Positions 3 and 4 are both condensers which shows that both circuits were using an evaporating fluid. The high pressure system may have used water and the low pressure system a refrigerant.



Here we see that the first recuperation unit had an exhaust temperature close 700 °C and the second unit 300 and 70 °C in separate circuits. The recuperation units are very bulky and probably very heavy.
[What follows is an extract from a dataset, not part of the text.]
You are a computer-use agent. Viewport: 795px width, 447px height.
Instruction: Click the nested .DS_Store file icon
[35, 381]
So really the secret to HERS with an ICE would be a recuperator design that is highly efficient, low weight and low space. The turbo expander and the condenser would not be the problems. At the present state of the art you would probably need the weight and space of an entire engine for recuperation which makes it prohibitive.

[timbo]

Here's interesting pdf
http://www.sof.or.jp/en/activities/pdf/06_07.pdf

Its good for ships where weight and space is no issue.

Not really.
Increasing working temperature of engine is a viable way of increasing its efficiency.
You can already see this in F1, just look at shielding over Mercedes engines.
Coupling it with turbo-powered generator to operate engine auxes (getting rid of most hydraulics) should make very effective engines.

[xpensive]

Interesting indeed WB, any xplanation on how position 7 and 8 work, turbines or what?

[WhiteBlue]

Interesting indeed WB, any xplanation on how position 7 and 8 work, turbines or what?

They are most probably simple turbines like the exhaust side of a turbo charger. Nothing special really. Keep in mind that the temperature picture would look different for a turbo charged engine because the TC would take pressure and temp out of the exhaust gas.
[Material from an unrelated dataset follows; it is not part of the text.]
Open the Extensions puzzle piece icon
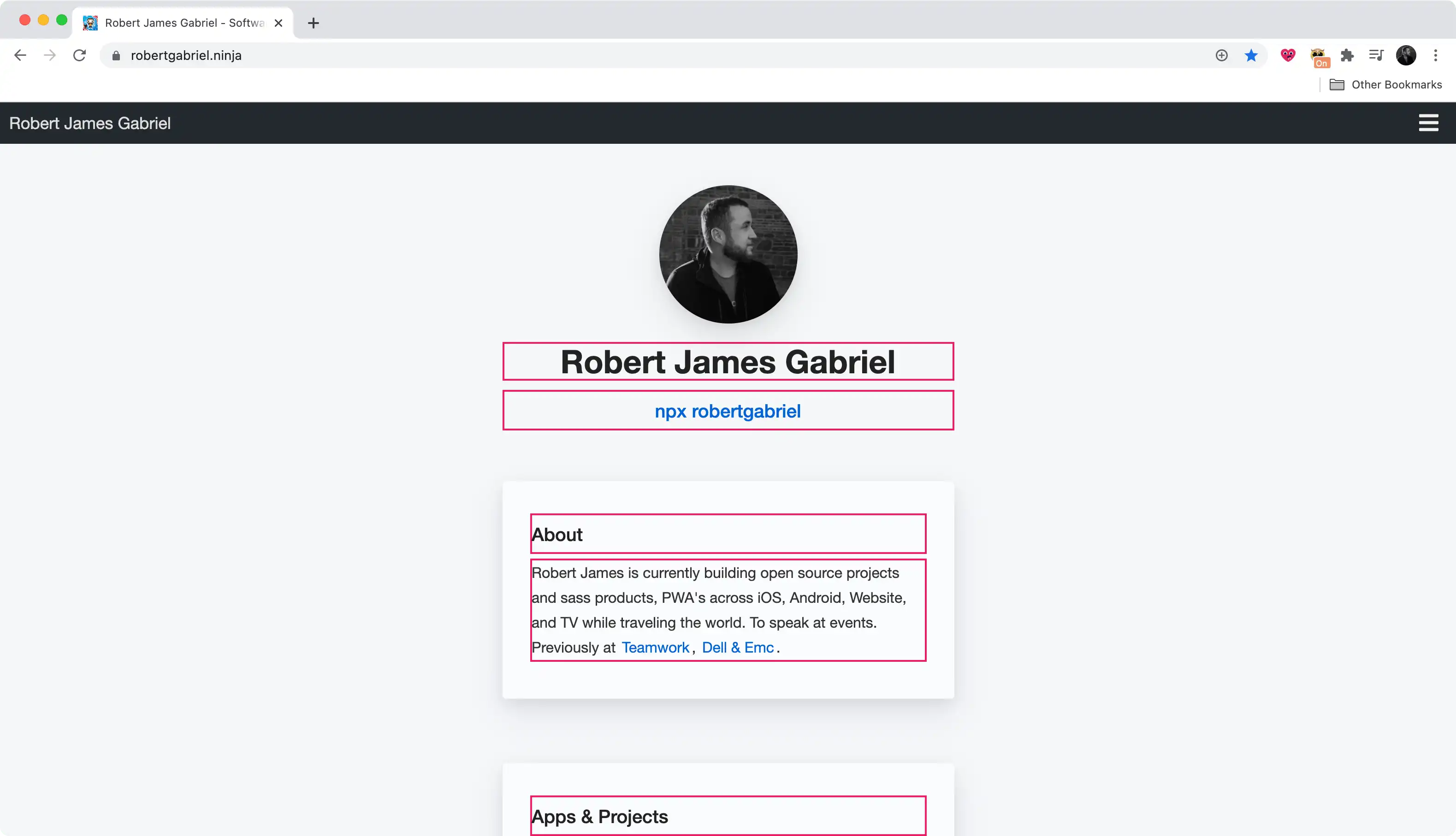 click(1347, 55)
BTW, I have finally verified from Racecar engineering the claims that average F1 tracks use above 50% full throttle.
Gilles Villeneuve : 57%
Silverstone: 70%
Monaco: 52%
Barcelona 58%
Shanghai 52%
Malaysia 65%
Australia 69%
Bahrain 65%
Average 61%

I also found a fuel consumption of 2.37 kg/5km and a time loss per 5kg of fuel of 0.07s/lap. I would accept a base fuel consumption of 150 kg for Bahrain in 2010 and for an average race.

[xpensive]

Intersting values you got there WB, but percentage spent between 16 and 18 krpm would be even more interesting?

However, I will take the liberty to simplify 2.37 kg/5 km to 0.6 liters/km, let me dwell on this and return later.

[timbo]

Intersting values you got there WB, but percentage spent between 16 and 18 krpm would be even more interesting?

I believe, you would get pretty close figures, +/-10%.
I have rpm traces from my laps in rFactor, which are reasonably good estimation, and there most of the time I'm on full throttle, and some times even at partial throttle, the revs are at 15-16k and higher.
They really go lower than that at slow speed 1st-2nd gear corners only.

[747heavy]

maybe some of you like to have a look here:

http://www.f1network.net/main/s107/st155787.htm

There is some interesting informations from Brembo/Williams in regards of the power absorbt by the brakes for the different tracks.
It may help with some KERS considerations on AWKERS.

example for Bahrain:
http://v4.sportnetwork.net/williamsf1/2 ... ahrain.pdf

[riff_raff]

A PM motor turbo/electric HERS operating at 100,000+ rpm would be very compact and lightweight compared to a similar power PM motor wheel driven KERS operating at a few thousand RPM. The amount of power transfer done by a modern high-speed turbocharger turbine/compressor system is actually quite impressive.